▶ **Entries on target coordinates**:
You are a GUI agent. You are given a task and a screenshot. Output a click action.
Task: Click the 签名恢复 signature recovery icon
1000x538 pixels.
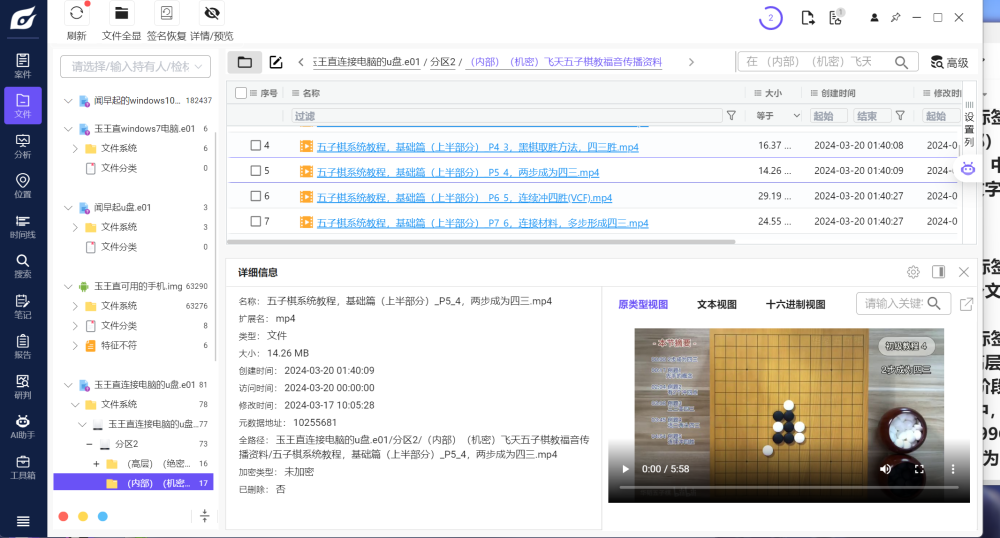pos(166,14)
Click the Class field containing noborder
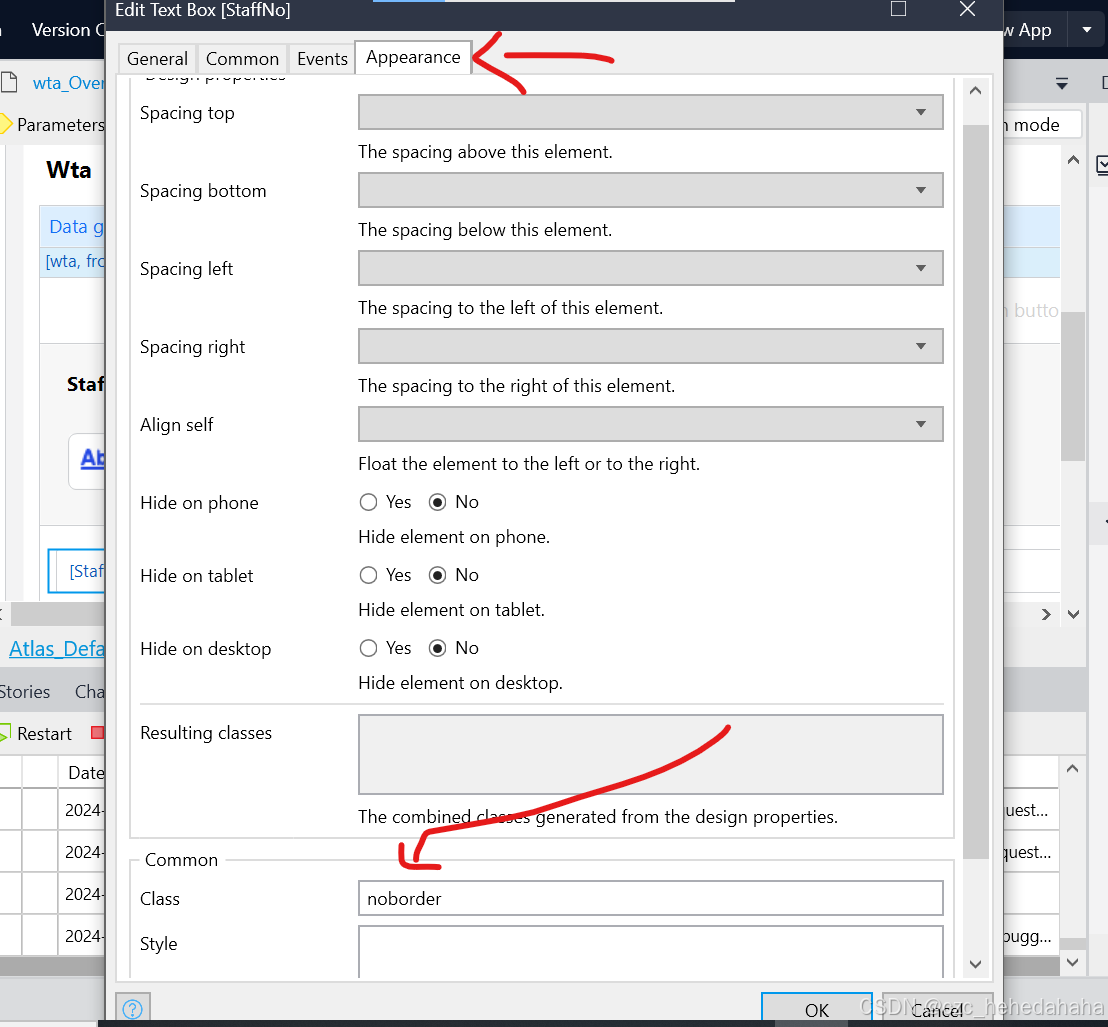Viewport: 1108px width, 1027px height. 650,898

▶ **Required work**: Quote all of the lines above word for word, leaving out the pictures.

▶ **Solution**:
You are a GUI agent. You are given a task and a screenshot. Output a click action.
Task: Click the 签名恢复 signature recovery icon
1000x538 pixels.
pos(166,14)
Click the Class field containing noborder
Viewport: 1108px width, 1027px height. 650,898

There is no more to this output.